Similarly, if there is unanimity among every person charged with predicting which team will win a basketball game, how can we be certain any one person challenged the favored prediction? While each individual pick could be well-reasoned, will an unfair screenshot be used to argue otherwise retroactively anyway?
The result could be memes.
The solution is simple, once we acknowledge a simple truth.
No one has time to actually give a shit about all the sports predictions they make, unless they are placing money on these predictions, and even if they are placing money on these predictions, then they care about the money itself, not the predictions, unless they’re trying to make it their job to sell sports predictions, in which case the thing they care about is still the money itself.
I’ve done sports predictions as part of a big panel before. We used to predict college football bowl games en masse every year, 40 at a time, and I’ve been part of a weekly NFL publication, requiring five picks per week. In both of these situations, I’d have strong opinions about a few games. But toward the end, I’d also flip coins, just side with advanced stats, or pick whatever seemed funniest.
Because no single person actually cares about whether all their sports predictions are correct or not, and because it is bad for the group when everyone is wrong (because the group will be shamed online via memes), the solution is for one person to go rogue each time.
Each sports preview show should have a Designated Contrarian, a person who always dissents from any unanimous verdict.
This person’s job would be to turn against the group and stand athwart the pregame show, even though this will typically be a bad idea for the individual. The group will usually be right!
However, in the event the group is wrong, this contrarian is realized as a hero who has ensured an incorrect group prediction will not be memed.
I’ve learned this the hard way. Our group was mocked online for unanimously predicting LSU would defeat Notre Dame in the 2014 Music City Bowl. The scar of the 2014 Music City Bowl lingers to this day. The following year, when any of our bowl picks became unanimous, I switched my picks to the underdogs. It’s fun to be bold, sometimes you’re right, and nobody gets memed!
For example, ESPN’s Chris Berman has a running joke of always picking the Bills to win the Super Bowl. Classic bit! But guess what? Epochs from now, when the Bills finally win the Super Bowl, no one will make fun of Berman’s panel for missing it, because one reanimated consciousness will have nailed it.
If this Designated Contrarian role does not prove fun, however, it could rotate. One person need not bear this burden each week. Straws could be drawn. We need not prescribe methods for choosing the one who will sacrifice a little personal glory for the good of the group. It is a costly and lonely duty, to be the one who predicts Mississippi State will defeat Alabama, and each group must arrive at this assignment as it feels most appropriate.

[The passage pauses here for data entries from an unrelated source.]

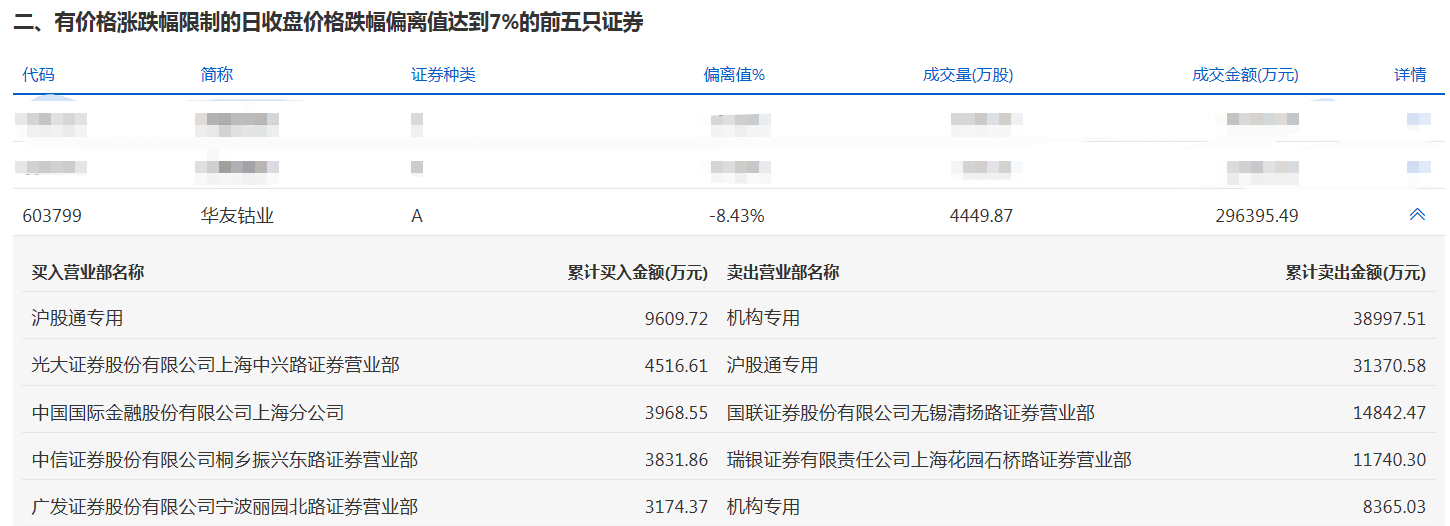This screenshot has height=526, width=1450.
Task: Click the 详情 column header
Action: [x=1410, y=75]
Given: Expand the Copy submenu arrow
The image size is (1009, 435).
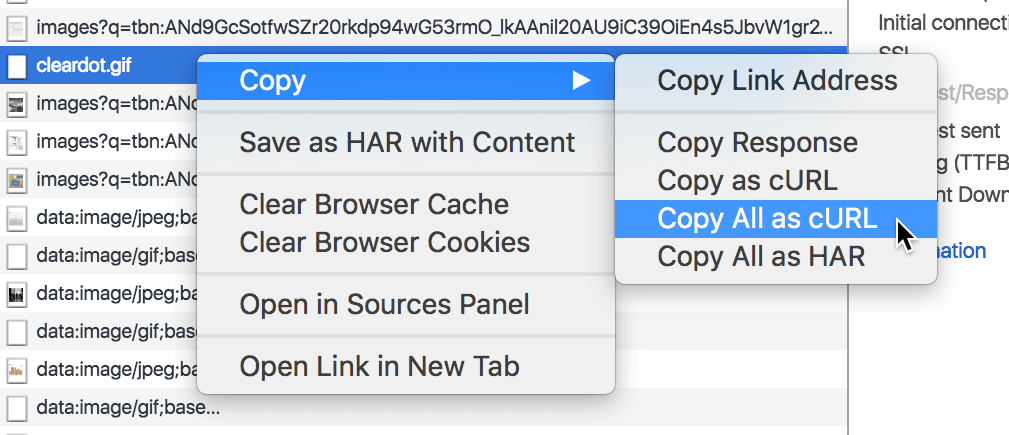Looking at the screenshot, I should click(x=581, y=81).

What demented sequence of events led to (1.) Vanderbilt being a unanimous favorite in anything and (2.) internet participant Capers retaining the proof of it years later? If there had been a Designated Contrarian, we would not have to ponder these things.
But there’s something in it for the scapegoat, beyond just fulfilling a noble task.
Because sometimes the lone voice is right.
Think of the bragging rights, whenever the underdog wins.
Not only did you lay your pride on the line in order to shield your friends from being memed, you were rewarded by being proved smarter than them. You listened to the rabbis, considered the evidence on a deeper level, found the courage to stand alone, and forced online enemies to delete their screenshots of your panel’s predictions.
In fact, these enemies never even screenshotted your group’s predictions in the first place, because your group didn’t make a unanimous pick. And only the most desperate Nobody Believed In Us whiners, who are from Boston, bother to refer back to a group in which someone (you) quite clearly believed.
You, the Designated Contrarian, solved the problem not just once the game finished, but before it even began.